RAPID: Potential Vorticity Mixing Experiments on COMPASS Plasma Device
University Of California-San Diego, La Jolla CA
Investigators
Abstract
This award will support an experimental plasma-based study of how large-scale flows may emerge from small-scale turbulence in rotating systems. The behavior of fluid-like media in rotating stars and gas giant planets, in the oceans and molten cores of rotating Earth-like planets, and in plasmas with strong magnetic fields is profoundly affected by the forces associated with the overall rotation on the medium itself. These forces lead to the emergence of well ordered, slowly varying sheared flows. Theory predicts that all such systems share the same underlying origin of the sheared flows via a quantity known as the potential vorticity. In a rotating fluid, for example in geophysical, planetary and stellar systems, the potential vorticity is given by a combination of the local fluid vorticity and the planetary rotation itself. The experimental study supported by this award will make the first-ever attempt to directly test the role that potential vorticity plays in the formation of sheared flows in turbulent magnetized plasmas and will have broader implications for future development of fusion energy sources. The experiment will be performed on the COMPASS plasma device in the Czech Republic, and the subsequent data analysis will be carried out by upper-division undergraduate students.
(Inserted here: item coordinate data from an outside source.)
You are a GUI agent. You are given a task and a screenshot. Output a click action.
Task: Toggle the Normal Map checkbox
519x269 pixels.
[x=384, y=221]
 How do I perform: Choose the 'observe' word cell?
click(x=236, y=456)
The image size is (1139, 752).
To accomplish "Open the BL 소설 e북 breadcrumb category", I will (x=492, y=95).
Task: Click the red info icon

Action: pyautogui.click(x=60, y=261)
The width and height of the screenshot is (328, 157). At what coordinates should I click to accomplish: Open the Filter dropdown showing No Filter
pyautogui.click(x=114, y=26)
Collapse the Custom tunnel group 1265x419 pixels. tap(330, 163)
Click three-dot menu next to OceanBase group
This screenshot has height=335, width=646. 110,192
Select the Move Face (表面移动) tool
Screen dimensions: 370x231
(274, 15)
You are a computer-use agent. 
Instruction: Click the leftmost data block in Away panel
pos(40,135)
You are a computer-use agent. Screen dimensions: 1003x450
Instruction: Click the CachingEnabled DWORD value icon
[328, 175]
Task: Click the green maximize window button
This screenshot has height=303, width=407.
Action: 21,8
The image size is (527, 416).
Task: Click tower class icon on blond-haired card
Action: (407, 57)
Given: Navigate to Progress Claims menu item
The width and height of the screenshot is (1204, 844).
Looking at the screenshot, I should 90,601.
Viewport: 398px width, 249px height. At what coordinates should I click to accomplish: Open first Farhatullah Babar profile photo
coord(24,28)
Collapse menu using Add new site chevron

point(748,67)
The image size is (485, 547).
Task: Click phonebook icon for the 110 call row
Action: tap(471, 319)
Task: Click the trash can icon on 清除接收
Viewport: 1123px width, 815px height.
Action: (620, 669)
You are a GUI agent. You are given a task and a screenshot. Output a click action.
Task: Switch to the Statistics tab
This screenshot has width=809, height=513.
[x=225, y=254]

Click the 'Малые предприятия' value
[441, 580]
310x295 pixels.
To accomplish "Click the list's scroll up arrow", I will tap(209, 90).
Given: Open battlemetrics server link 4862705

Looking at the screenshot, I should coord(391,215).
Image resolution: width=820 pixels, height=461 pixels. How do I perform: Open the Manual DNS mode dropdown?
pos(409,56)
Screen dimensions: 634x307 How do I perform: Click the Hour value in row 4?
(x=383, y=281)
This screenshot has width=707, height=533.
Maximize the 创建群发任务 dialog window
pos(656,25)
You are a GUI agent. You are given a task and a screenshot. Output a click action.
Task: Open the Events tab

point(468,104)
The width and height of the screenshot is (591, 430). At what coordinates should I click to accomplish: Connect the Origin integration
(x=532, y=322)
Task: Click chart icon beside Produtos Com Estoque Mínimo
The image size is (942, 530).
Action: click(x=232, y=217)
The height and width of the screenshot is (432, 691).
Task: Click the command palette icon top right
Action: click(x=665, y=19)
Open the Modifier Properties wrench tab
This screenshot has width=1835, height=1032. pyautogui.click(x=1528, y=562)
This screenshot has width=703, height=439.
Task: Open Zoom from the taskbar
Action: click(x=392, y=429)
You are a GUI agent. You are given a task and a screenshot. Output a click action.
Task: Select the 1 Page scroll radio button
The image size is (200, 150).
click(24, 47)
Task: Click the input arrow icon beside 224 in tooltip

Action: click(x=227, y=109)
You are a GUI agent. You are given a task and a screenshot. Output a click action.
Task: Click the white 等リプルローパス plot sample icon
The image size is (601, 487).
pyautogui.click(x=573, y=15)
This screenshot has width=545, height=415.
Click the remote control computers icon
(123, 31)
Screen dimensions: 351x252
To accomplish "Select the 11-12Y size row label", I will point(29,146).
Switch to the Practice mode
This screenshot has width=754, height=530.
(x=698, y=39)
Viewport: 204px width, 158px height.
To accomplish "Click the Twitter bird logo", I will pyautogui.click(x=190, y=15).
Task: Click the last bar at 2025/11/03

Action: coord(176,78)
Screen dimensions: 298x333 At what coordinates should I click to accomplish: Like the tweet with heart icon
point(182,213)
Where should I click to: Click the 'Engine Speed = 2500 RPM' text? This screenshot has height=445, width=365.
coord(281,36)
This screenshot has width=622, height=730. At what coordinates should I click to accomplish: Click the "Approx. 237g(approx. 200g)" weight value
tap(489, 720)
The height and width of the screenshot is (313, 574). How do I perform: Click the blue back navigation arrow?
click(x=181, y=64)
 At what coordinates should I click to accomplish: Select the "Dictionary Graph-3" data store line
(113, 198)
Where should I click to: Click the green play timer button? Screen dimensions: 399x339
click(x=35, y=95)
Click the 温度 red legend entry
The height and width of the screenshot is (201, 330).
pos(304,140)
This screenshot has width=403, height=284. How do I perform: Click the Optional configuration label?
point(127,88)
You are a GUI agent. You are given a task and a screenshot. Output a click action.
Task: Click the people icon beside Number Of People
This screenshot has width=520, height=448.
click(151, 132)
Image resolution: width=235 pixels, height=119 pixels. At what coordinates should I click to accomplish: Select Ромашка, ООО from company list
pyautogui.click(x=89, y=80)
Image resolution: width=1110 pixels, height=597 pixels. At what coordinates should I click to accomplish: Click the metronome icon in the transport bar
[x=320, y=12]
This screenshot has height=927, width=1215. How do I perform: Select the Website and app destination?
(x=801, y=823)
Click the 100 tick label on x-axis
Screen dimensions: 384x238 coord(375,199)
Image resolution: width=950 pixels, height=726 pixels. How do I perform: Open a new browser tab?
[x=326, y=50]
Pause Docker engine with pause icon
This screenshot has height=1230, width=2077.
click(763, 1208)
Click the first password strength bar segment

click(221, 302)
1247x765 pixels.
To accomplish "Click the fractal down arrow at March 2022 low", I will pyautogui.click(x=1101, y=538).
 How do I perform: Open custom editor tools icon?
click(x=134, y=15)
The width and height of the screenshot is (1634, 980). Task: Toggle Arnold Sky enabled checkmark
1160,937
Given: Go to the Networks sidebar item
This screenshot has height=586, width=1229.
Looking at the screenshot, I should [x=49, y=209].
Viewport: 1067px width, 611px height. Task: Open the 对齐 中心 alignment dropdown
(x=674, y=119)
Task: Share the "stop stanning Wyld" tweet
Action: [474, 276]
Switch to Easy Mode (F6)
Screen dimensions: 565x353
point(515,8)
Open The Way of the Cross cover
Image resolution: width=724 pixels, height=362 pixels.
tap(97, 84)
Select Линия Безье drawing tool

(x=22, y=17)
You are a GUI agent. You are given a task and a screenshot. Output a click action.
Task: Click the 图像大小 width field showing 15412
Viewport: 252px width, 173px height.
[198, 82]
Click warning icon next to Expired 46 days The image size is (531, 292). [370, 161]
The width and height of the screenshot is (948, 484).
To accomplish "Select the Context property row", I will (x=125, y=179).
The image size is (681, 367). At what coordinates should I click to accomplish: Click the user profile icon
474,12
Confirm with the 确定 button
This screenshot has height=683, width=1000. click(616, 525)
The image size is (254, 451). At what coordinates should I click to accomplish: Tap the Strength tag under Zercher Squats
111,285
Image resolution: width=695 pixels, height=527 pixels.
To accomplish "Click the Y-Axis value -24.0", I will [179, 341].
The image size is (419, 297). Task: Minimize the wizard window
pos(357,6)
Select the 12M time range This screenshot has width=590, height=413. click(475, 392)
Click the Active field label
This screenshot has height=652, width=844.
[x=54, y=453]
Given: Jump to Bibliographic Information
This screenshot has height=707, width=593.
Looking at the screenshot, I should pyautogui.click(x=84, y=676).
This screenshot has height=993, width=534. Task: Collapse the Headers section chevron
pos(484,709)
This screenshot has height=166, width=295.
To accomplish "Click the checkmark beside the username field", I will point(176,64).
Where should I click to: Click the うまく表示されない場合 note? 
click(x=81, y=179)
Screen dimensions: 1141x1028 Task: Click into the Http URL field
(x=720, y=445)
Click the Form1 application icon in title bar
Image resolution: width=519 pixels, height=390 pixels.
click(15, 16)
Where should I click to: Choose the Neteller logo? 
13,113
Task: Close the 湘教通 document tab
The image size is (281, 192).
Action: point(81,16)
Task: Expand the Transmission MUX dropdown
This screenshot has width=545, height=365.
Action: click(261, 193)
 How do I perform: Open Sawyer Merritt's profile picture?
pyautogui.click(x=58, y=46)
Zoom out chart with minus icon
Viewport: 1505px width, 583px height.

This project will provide an experimental test of the theoretical prediction that turbulence-generated shear flows appear in magnetized toroidal plasmas due to the effects of a strong Lorentz force, and as such follow similar underlying nonlinear dynamics to that responsible for shear flow formation found in the atmospheres of planets and stars due to the effects of the Coriolis force. Should this experiment demonstrate that this is the case, it would provide a strong link between these two seemingly disparate physical systems. Should the result show that the prediction is in fact incorrect, it would then force a fundamental rethinking of the theory. In either case, the outcome will impact our understanding of self-organization processes in turbulent fluid and plasma systems. This award is supported by the Division of Physics with additional support from the Office of Multidisciplinary Activities and the Office of International Science and Engineering. This award reflects NSF's statutory mission and has been deemed worthy of support through evaluation using the Foundation's intellectual merit and broader impacts review criteria.